Huawei Founder Tops List of China's Influential CEOs
Influential CEO: Ren Zhengfei has been named China's most influential business leader for the second straight year.
The founder of mobile infrastructure equipment supplier Huawei has been named China’s most influential business leader for the second year in a row by Fortune magazine. Ren Zhengfei, 67, was ranked ahead of Lenovo founder Liu Chuazhi and Haier Group CEO Zhang Ruimin.
Publicity-shy Ren has never given an interview to an international magazine. What little is known about Ren emerged in bits and pieces from numerous outside sources because the publicity-shy CEO has never given a personal interview to an international publication.
The recognition of Ren’s influence is based on his success in building a global telecommunications giant with $28 billion in 2010 revenues and counts as clients 45 of the world’s 50 top telecom providers.
Ren was born eldest of seven children in 1944 in the southwestern province of Guizhou. Both parents were middle-school teachers. Their ties to the Nationalist government prevented Ren from becoming a member of the ruling Communist Party until 1978, long after he graduated from the Chongqing University of Civil Engineering and Architecture and became a technologist for a research branch of the People’s Liberation Army.
Ren was recognized by the PLA as an outstanding worker responsible for various technical achievements. He retired from the army in 1982 with the rank of major amid a large-scale downsizing. He moved to Shenzhen and began an electronics company which ultimately led to the founding of Huawei Technologies in 1987. The $3,000 with which Ren funded the venture proved sufficient thanks to Ren’s PLA contacts which helped the company secure orders for communication technology from the military. In 1993 Huawei also became a networking equipment supplier to the mobile telephone market.
Today Huawei is not only China’s largest telephone-network equipment maker but also the world’s second largest supplier behind Ericsson. The company has 110,000 employees worldwide and made the Global Fortune 500 list for the first time in 2010.
Ren’s ties to the PLA has created some obstacles to Hauwei’s overseas expansion plans. In 2008 the US government refused to approve its proposed purchase of digital networking equipment maker 3Com. It has also been disqualified from supplying equipment to the Indian government. The Australian government has also blocked it from bidding on contracts on its national broadband network project.
Despite Ren’s position as China’s most influential executive, he is far from being one of China’s richest. He owns only 1.42% of Hauwei shares. His relatively paltry net worth of 935 million yuan ($148.2 mil.) places him at only 162nd on the 2011 Forbes list of China’s wealthiest.
Ren is know for having embraced Mao Zedong’s management philosophy which CNN once described as including the “Cleverness of a Wolf Organization Plan” and “the Principle of Suppressing.”
“Like China’s former leader, Ren Zhengfei is known for spouting folksy witticisms, purging associations and challenging US power,” Time magazine said of Ren.

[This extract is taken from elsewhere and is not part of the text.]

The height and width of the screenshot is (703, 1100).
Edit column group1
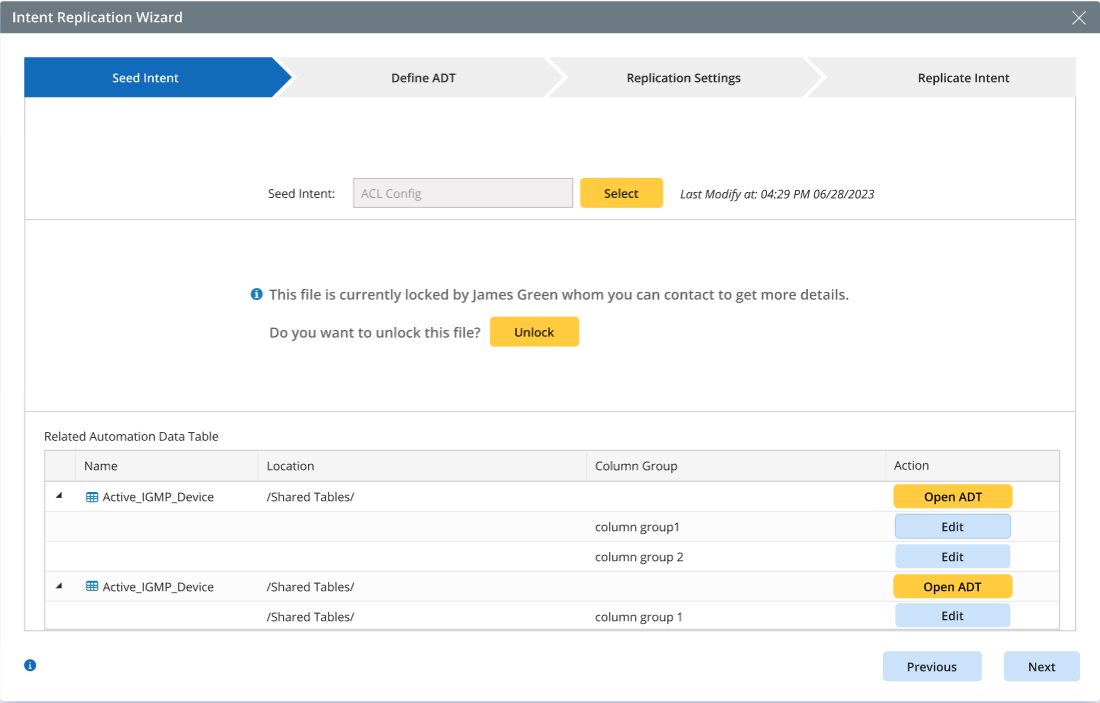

Another of Ren’s characteristics is the prominence of family members in his management structure. Daughter Meng Wanzhou is an executive director and the company’s chief financial officer. Brother Ren Shulu is on the supervisory board. In late 2010 several top executives were rumored to be stepping down because Ren wanted son Ren Ping to succeed him as Huawei CEO. The company quickly quashed the rumor. Ren’s desire to keep business control in the family may have been prompted by a former executive Ren had considered a possible successor until he left Huawei to form a rival company.
Ren has good reason to think about succession. Late last year Ren revealed in an internal memo that he had undergone cancer surgery twice during the past few years and planned to step down as CEO but stay on as company president. He also announced a new system in which top executives would take turns serving six-month terms as CEO. Ren hasn’t announced an intention to retire but feels the system would keep Huawei from being dominated by one person and ensure a number of qualified successors.
Ren Zhengfei founded Huawei Technologies in 1987 with $3,000 in capital.